Такое помнится пока живёшь.
Памяти Александра Солженицына
СВИДЕТЕЛЬ ПОБЕДИВШЕГО БЕЗУМИЯ
Страна похоронила очередного удостоенного чести называться великим. Не мал его вклад в интеллектуальную общественную копилку, достойны всяческого уважения многие совершённые им поступки. Но повторилось прежнее: нас, хоронивших, в очередной раз не покидало навязчивое запоздалое чувство раскаяния и жгучего стыда. За то, что при жизни великого, в его стране отношение к нему было не вполне определённым, зачастую неважным, а, значит, и – несправедливым.
В церемониях скорбного прощания, как ни в чём другом заметной бывает холстина массового двуличия, накрывающая умершее тело. Традиция требует разбавления чувственности, приглаживания углов, приписывания заслуг в целом, без поправок на мелочи и на ошибки усопшего. Житейский же опыт противится этому: сколько уже то одному, то другому воздавалось не по заслугам, из лести, из непонимания – кто перед нами. И чем такой опыт больше, тем больше оснований относиться к превознесениям строже, пристрастнее. Всё, что говорилось и уже написано по случаю утраты Солженицына, указывает на какое-то неровное, неискреннее, отстранённое его почитание. Будто и не с ним увязывались многие слова и речи. Будто отдельные отзывы делались не от самих говоривших и писавших, и здесь каждому из них, как перед сложной преградой, вроде бы нужны были огромные дополнительные усилия над собой.
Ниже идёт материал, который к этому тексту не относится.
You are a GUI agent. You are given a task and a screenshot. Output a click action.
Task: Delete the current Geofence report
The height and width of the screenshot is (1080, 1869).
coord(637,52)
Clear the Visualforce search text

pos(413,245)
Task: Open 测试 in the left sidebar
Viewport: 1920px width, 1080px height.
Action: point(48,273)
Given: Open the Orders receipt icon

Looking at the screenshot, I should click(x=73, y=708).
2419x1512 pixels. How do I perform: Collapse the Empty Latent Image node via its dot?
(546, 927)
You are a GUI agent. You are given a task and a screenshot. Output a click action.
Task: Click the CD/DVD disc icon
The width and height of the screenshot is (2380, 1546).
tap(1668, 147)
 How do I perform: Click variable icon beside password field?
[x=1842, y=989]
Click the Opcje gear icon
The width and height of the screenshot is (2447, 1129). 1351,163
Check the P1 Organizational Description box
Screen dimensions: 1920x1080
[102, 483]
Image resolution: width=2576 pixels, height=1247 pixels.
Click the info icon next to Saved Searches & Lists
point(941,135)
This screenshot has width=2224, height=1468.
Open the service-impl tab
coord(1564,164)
Многое в таком отношении к нему было продиктовано его личностью, его судьбой. Начав писать художественную прозу не прибегая к лакировкам и угодничеству перед гноившим его режимом, он, кроме восхищений понимавших его стиль и задачу, вызывал злобное неприятие, в первую очередь – кагэбистов и советской писательской братии. Травля достигла апогея с опубликованием первых историко-аналитических работ, а затем – знаменитого «ГУЛага». Мир доселе не был знаком с разоблачениями подобного размаха и глубины. И было бы даже странным их ровное, бесстрастное восприятие прислужниками большевистского строя не только в своей убогой стране, но и за рубежом. Книги, призванные затравить «выскочку» (в авторстве Томаша Ржезача и других), ходили по рукам в подразделениях КГБ, в правительственных и партийных кабинетах, в апломбствующей среде интеллигенции, громко заявлявшей о своём служении родине и культуре, а на деле служившей только себе и трусливой, но беспощадной власти. Этакое почти как подпольное изучение творчества литератора с пояснениями писак-недоброжелателей имело место не в одном только периоде нашего застоя, а и много позже, в годы перестройки и даже в 90-е годы, при Ельцине. Да, пожалуй, не прекращается оно и до сих пор, поскольку слишком «насолил» Солженицын хозяевам жизни и мастерам её подкрашивания уже на началах продекларированной неограниченной свободы.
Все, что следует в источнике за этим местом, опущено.